Sometimes, plea bargains are a great option, and sometimes, they are not – but working closely with an experienced Killeen criminal defense attorney will help to ensure that you make the right legal decisions for you and will help to ensure that you obtain your claim’s best possible resolution.

Most Criminal Cases Are Resolved through Plea Bargaining

It comes as a surprise to many people that the vast majority of criminal cases in the United States are resolved through plea bargaining. The most salient point to make about this is that when you accept a plea bargain, you admit guilt in some capacity – often to a lesser charge – and you are very likely to end up with a criminal record.

Being charged with a crime is not the same as being guilty of a crime, and many who disagree with the proliferation of plea bargaining in our nation’s criminal justice system consider it a way to get more checkmarks in the win column for state prosecutors.

The best policy when it comes to plea bargains generally is to take things on a case-by-case basis and to always make the best choices for you in the exact situation you are in.

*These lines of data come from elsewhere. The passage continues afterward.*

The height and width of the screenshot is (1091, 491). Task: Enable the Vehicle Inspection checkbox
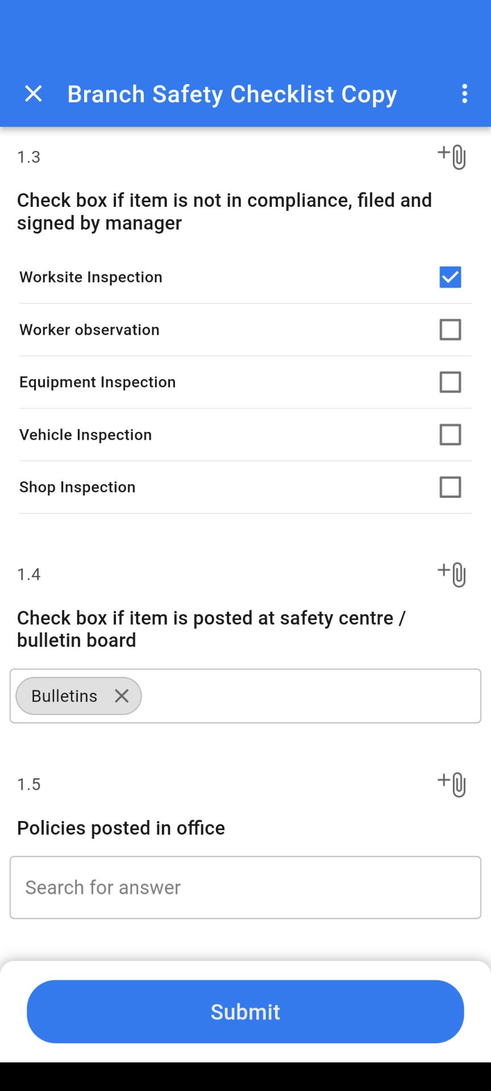point(450,435)
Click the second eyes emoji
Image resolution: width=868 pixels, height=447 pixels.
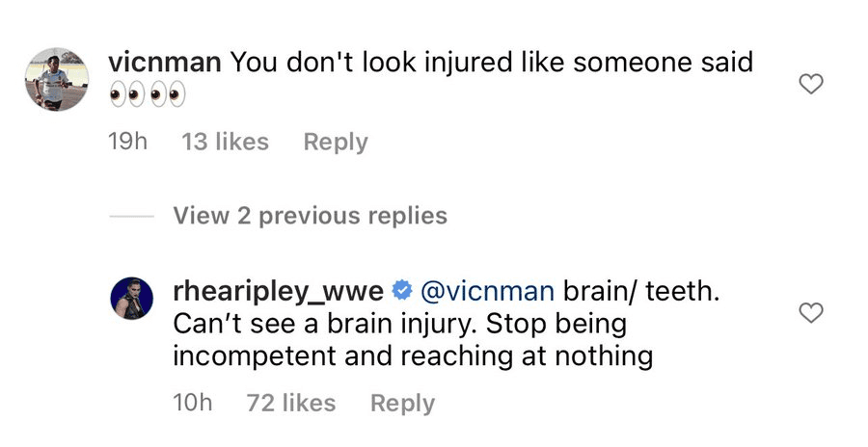[164, 95]
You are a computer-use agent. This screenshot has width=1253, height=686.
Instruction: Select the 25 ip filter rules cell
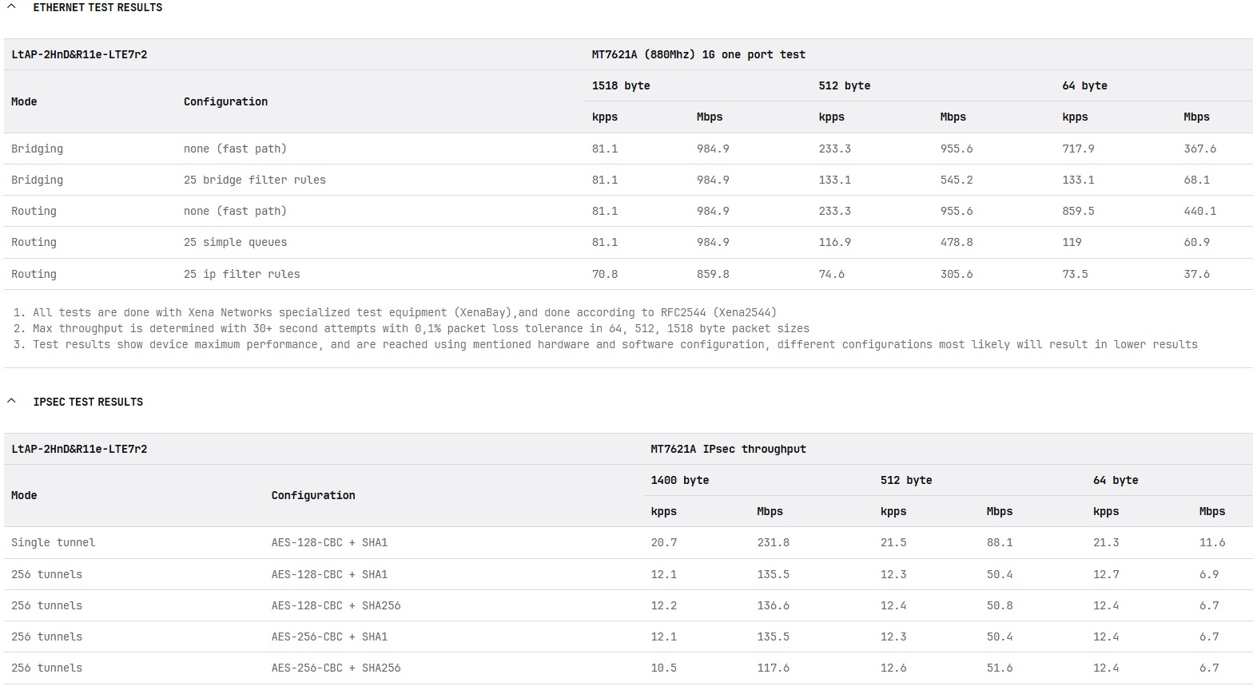pyautogui.click(x=241, y=274)
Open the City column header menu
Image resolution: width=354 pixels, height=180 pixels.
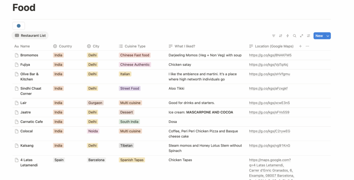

Consider the following statistics related to plea bargains in the United States (as shared by Pew Research Center):

  • In 2018, only 2 percent of federal criminal charges went to trial, and 83 percent of those who did were convicted.

  • In 2018, 90 percent of those accused of federal crimes pled guilty (typically, a guilty plea involves a plea bargain)

  • In 2018, 8 percent of those accused of federal crimes had their cases dismissed.

Further, The Atlantic shares – in Innocence Is Irrelevant – that 94 percent of criminal charges at the state level are resolved through plea bargains. And the rate for misdemeanor charges is estimated to be even higher.

If you are facing a criminal charge, there is a very good chance that the prosecution will want to plead you out, and while this is a decision that only you can make, it is important to understand the implications of a plea bargain before you accept it, which makes having a dedicated Killeen criminal defense attorney in your corner paramount.

What Is a Plea Bargain?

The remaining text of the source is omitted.